Deregulation tends to create various issues that eventually come back to haunt the corporations and harm consumers  – price gouging, for example, can be excellent for short-term profits but can eventually price products out of existence. 

Additionally, more leeway for companies can sometimes equal providing firms with more rope to hang themselves. Boeing’s (NYSE: BA) ability to steadily erode its quality control mechanisms without much pushback is a prime example, as the company turned from an American mainstay to a deeply troubled corporation in 2024.

Similarly, some of Trump’s plans to bolster the American economy could harm major firms. Nvidia, like the rest of big tech, is at risk of increased tariffs due to its reliance on global supply chains remaining well and truly open.

Such a situation could lead to higher prices for consumers – either directly or through intermediaries – unless the protectionist measures are applied very selectively. When paired with a generally uncertain attitude toward AI among consumers, it could eventually lead to a major pullback for Nvidia.

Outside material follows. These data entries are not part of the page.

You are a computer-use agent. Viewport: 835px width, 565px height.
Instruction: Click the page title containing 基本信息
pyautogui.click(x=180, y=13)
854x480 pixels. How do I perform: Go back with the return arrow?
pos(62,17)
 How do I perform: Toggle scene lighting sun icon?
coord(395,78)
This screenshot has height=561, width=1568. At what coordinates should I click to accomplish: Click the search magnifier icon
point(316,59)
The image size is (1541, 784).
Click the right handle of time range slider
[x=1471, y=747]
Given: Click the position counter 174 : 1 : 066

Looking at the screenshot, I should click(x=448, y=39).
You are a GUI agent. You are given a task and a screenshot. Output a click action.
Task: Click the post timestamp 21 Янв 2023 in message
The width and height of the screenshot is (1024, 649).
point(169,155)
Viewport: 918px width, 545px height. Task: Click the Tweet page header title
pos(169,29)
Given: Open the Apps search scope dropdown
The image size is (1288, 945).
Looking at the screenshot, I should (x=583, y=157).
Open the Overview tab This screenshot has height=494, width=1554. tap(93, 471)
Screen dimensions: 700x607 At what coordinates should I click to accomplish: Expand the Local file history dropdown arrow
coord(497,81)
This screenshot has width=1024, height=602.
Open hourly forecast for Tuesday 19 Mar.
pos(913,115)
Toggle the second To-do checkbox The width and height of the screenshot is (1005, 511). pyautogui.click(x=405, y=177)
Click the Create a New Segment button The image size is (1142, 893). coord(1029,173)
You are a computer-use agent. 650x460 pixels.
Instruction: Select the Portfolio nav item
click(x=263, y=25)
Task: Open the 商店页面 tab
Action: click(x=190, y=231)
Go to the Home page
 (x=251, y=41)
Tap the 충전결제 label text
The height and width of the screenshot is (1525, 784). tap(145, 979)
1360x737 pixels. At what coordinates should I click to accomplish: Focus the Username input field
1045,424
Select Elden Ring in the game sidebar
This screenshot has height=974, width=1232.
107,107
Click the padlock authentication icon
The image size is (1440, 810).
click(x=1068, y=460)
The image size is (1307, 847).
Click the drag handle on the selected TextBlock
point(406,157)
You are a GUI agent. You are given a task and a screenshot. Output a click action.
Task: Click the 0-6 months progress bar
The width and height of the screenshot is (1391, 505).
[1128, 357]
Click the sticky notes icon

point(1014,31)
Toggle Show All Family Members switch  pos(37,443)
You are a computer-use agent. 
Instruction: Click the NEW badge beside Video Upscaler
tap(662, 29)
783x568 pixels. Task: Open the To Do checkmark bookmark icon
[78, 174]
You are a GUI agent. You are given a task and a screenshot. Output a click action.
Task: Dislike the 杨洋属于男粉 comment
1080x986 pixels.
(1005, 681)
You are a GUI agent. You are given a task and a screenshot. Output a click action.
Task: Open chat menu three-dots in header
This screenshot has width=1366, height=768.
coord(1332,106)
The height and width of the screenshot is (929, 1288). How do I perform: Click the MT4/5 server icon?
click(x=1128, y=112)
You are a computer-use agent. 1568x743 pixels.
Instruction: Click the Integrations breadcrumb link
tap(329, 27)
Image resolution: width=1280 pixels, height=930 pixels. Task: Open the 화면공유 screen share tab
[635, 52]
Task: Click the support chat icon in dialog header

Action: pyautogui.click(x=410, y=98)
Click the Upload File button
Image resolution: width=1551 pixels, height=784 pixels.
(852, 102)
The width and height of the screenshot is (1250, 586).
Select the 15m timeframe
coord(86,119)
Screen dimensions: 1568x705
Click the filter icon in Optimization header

Along with the risks stemming from the reliance on the continuation of the AI boom, NVDA stock may also be at risk of contagion emanating from the downfall of one of its major clients – Super Micro Computer (NASDAQ: SMCI) – as hinted by the founder of Hindenburg Research.

Why the November stock market rally has a leg to stand on in 2025

Elsewhere, while the trigger for the latest rally may not have been entirely rational, one of its key drivers remains at play: provided the FED’s expectations that inflation is coming down, the investment climate of 2025 is set to be far more favorable than in 2024 as interest rates continue to be reduced.

Such a consideration is particularly pointed considering many individual stocks – including Nvidia itself – and the stock market more broadly have seen multiple new all-time highs (ATH) in the current year, despite early forecasts by some finance gurus predicting a recession amidst tight financial conditions.